*** Begin section ***
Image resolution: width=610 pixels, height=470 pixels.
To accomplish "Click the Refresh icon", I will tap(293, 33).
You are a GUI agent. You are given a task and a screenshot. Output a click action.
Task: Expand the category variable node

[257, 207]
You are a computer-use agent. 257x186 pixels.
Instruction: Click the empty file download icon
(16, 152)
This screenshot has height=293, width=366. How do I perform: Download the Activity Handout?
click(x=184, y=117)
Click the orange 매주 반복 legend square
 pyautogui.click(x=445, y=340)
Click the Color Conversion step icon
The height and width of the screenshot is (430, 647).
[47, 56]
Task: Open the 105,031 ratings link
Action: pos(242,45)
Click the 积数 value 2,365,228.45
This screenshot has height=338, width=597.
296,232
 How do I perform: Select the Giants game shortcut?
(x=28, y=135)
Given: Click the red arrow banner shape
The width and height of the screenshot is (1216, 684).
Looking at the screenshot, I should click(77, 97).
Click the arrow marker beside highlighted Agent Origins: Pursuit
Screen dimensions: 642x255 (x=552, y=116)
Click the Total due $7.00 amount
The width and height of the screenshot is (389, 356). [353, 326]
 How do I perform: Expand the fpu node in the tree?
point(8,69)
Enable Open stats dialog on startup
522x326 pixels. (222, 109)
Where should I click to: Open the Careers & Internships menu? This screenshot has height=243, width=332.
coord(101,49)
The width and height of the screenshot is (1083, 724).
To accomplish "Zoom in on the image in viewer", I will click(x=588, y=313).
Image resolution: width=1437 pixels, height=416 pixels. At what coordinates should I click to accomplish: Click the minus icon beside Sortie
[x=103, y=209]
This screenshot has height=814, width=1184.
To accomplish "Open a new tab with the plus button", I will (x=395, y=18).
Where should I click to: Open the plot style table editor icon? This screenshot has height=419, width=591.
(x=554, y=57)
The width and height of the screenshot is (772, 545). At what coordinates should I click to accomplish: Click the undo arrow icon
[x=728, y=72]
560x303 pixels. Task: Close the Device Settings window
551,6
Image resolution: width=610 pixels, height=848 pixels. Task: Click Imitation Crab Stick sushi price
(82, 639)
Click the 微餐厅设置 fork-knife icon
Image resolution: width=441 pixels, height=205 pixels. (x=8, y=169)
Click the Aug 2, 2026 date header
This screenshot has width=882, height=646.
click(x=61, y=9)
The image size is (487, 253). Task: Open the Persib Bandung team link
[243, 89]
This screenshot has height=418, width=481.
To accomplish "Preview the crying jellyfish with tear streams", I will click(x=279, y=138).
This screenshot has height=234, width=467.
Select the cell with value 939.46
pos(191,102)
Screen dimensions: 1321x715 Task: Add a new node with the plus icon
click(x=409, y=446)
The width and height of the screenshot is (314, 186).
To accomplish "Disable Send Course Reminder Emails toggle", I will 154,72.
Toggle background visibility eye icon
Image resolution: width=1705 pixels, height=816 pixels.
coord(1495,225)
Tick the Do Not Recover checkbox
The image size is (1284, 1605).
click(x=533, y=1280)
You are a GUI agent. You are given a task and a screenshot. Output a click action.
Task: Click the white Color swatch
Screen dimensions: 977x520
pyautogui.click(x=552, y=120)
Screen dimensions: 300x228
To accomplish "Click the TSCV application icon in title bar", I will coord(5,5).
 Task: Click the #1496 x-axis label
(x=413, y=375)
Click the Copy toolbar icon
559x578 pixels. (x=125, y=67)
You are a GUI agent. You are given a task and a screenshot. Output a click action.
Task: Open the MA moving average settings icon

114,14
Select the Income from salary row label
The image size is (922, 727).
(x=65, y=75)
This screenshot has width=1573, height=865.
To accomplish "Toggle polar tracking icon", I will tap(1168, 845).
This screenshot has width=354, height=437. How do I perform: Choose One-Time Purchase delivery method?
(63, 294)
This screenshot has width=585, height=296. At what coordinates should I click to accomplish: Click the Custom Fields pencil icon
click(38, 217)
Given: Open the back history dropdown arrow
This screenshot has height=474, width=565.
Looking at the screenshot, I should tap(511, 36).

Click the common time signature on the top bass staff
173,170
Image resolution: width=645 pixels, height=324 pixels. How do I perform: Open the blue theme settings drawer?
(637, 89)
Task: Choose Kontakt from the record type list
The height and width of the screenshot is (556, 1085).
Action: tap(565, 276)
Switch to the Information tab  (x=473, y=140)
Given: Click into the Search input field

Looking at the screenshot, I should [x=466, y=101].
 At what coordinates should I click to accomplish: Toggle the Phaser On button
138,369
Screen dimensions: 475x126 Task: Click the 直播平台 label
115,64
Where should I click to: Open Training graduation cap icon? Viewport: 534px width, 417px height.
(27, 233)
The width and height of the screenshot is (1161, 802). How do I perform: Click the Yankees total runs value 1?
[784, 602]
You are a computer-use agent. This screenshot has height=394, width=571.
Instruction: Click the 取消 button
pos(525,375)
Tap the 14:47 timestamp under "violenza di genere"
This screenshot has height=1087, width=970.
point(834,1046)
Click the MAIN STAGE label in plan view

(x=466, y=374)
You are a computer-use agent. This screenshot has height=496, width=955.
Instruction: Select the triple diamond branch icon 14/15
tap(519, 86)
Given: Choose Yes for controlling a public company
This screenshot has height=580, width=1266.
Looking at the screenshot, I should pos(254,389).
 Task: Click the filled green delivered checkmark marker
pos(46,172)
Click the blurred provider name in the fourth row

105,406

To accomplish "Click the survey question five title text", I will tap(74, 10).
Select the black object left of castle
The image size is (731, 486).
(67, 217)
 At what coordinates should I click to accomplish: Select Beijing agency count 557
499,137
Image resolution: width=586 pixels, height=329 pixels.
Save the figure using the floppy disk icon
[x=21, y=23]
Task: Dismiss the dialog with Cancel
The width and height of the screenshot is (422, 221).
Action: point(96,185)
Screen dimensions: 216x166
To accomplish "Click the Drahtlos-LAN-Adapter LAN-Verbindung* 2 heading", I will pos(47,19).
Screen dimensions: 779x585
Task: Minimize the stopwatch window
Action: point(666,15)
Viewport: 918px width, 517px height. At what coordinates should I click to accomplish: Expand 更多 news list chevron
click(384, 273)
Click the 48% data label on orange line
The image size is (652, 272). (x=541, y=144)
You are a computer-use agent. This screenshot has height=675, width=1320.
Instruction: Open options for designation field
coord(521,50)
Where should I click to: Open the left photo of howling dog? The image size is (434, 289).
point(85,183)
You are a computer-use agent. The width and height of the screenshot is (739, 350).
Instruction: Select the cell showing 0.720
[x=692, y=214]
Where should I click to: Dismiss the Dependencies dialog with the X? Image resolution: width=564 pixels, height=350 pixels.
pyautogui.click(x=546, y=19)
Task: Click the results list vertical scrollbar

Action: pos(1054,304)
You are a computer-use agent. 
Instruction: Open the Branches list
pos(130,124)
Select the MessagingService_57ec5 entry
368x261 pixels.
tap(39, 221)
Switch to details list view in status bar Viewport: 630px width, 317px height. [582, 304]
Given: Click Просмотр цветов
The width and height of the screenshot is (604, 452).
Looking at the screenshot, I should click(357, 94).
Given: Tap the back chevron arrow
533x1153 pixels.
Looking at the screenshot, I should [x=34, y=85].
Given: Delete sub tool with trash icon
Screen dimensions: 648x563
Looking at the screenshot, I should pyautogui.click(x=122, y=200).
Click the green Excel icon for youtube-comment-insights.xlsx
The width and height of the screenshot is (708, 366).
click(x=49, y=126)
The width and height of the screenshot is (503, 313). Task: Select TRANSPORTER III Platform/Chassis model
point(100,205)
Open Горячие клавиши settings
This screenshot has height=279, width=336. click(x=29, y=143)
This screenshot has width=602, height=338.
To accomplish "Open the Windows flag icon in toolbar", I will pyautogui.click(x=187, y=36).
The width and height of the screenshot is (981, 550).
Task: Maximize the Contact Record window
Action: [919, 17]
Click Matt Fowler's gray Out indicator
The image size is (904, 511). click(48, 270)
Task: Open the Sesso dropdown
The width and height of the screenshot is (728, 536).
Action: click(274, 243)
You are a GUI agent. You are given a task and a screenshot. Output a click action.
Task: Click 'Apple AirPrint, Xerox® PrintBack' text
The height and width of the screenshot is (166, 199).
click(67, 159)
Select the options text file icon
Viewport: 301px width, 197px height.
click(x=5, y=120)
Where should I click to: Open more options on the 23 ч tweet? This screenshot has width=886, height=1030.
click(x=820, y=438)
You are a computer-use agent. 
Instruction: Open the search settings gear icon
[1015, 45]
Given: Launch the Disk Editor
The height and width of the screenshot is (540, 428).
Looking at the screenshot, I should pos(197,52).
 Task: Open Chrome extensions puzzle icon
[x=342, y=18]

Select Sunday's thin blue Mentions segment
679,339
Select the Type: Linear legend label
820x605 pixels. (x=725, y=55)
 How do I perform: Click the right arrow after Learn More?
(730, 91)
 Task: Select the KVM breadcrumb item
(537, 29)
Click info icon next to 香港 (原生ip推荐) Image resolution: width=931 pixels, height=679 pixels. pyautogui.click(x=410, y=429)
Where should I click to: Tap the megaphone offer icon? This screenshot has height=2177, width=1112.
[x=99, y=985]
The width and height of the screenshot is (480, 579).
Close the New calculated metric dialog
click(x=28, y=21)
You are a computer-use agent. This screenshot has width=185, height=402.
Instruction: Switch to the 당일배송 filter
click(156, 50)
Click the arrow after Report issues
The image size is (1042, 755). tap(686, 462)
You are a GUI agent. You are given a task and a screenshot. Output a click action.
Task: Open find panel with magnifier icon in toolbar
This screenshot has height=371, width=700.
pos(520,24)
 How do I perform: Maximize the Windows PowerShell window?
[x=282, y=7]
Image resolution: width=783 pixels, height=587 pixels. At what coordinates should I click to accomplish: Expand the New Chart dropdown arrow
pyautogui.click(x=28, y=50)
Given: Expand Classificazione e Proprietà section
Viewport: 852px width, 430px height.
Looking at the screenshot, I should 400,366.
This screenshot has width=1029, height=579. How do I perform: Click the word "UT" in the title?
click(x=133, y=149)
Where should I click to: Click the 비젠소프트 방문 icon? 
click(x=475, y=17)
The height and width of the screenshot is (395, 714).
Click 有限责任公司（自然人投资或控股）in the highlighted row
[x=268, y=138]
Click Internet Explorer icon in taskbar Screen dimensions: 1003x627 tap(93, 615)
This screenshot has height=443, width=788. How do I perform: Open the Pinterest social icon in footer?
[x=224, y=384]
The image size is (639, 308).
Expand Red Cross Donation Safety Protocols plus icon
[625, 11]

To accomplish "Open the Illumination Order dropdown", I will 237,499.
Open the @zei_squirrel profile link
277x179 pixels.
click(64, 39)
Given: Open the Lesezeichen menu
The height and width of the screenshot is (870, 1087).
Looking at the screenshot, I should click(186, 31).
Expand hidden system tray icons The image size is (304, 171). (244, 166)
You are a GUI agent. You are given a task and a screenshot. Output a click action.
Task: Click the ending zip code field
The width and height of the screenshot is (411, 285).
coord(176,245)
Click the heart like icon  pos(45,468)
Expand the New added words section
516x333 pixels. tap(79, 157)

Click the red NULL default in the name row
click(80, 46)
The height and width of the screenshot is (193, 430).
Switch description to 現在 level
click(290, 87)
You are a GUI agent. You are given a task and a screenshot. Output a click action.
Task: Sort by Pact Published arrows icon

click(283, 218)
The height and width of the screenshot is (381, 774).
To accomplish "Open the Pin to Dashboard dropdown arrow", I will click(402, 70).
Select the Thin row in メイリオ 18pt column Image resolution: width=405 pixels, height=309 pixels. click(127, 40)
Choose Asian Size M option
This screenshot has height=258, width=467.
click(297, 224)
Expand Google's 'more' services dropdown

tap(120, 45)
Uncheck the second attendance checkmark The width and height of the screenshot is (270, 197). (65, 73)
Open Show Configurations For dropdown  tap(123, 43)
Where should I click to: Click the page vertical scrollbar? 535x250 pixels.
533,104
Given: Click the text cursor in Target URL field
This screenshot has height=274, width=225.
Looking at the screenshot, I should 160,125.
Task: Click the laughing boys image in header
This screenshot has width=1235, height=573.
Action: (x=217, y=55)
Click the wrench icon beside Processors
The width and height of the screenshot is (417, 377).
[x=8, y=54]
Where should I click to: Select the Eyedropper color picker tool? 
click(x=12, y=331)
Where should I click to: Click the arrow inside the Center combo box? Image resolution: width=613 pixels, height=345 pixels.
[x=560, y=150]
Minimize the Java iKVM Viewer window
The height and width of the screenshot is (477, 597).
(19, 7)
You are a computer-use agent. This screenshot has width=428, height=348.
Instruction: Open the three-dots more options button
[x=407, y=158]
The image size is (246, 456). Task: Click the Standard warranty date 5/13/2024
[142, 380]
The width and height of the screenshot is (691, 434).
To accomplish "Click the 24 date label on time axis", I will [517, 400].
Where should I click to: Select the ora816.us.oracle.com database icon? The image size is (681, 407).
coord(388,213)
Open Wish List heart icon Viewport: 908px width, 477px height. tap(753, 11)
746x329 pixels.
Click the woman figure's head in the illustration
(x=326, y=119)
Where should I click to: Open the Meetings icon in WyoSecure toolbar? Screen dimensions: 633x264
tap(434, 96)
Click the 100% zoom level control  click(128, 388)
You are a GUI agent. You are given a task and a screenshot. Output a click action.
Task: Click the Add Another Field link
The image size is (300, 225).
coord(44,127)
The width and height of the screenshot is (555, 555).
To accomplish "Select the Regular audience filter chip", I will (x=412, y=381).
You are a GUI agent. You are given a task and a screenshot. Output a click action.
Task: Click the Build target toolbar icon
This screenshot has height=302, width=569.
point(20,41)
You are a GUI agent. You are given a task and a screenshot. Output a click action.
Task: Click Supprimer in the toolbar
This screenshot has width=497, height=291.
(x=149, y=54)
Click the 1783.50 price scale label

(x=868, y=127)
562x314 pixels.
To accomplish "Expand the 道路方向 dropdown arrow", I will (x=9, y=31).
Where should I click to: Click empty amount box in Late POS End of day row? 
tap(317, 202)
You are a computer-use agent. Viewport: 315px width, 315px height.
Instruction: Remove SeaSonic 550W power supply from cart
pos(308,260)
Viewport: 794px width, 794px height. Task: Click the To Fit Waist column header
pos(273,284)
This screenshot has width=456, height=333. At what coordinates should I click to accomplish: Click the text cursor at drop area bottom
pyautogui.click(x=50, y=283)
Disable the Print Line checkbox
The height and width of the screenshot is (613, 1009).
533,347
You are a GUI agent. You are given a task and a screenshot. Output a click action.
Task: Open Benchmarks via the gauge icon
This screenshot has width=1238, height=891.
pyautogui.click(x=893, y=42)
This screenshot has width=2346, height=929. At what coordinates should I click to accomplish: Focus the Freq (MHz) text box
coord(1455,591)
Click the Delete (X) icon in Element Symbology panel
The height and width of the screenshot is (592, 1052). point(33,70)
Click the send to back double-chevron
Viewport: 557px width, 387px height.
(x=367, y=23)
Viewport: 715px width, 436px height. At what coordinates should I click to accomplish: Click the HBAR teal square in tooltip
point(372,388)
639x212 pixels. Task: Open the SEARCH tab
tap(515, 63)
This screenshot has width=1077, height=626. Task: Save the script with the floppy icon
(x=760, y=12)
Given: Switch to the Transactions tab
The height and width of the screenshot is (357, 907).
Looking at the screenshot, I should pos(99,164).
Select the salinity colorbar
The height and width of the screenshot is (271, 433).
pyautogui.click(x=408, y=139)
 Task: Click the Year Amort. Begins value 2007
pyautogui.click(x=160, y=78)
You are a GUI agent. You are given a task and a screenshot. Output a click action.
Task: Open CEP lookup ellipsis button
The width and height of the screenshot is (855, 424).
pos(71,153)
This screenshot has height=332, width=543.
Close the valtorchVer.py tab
*** End section ***
[WHAT YOU NEED TO DO]: Look through the material above and print exactly the lines from the one containing "The width and height of the screenshot is (691, 434)." to the one containing "Click the 100%", both included, and nothing more.

[ANSWER FOR THIS EXERCISE]:
The width and height of the screenshot is (691, 434).
To accomplish "Click the 24 date label on time axis", I will [517, 400].
Where should I click to: Select the ora816.us.oracle.com database icon? The image size is (681, 407).
coord(388,213)
Open Wish List heart icon Viewport: 908px width, 477px height. tap(753, 11)
746x329 pixels.
Click the woman figure's head in the illustration
(x=326, y=119)
Where should I click to: Open the Meetings icon in WyoSecure toolbar? Screen dimensions: 633x264
tap(434, 96)
Click the 100% zoom level control  click(128, 388)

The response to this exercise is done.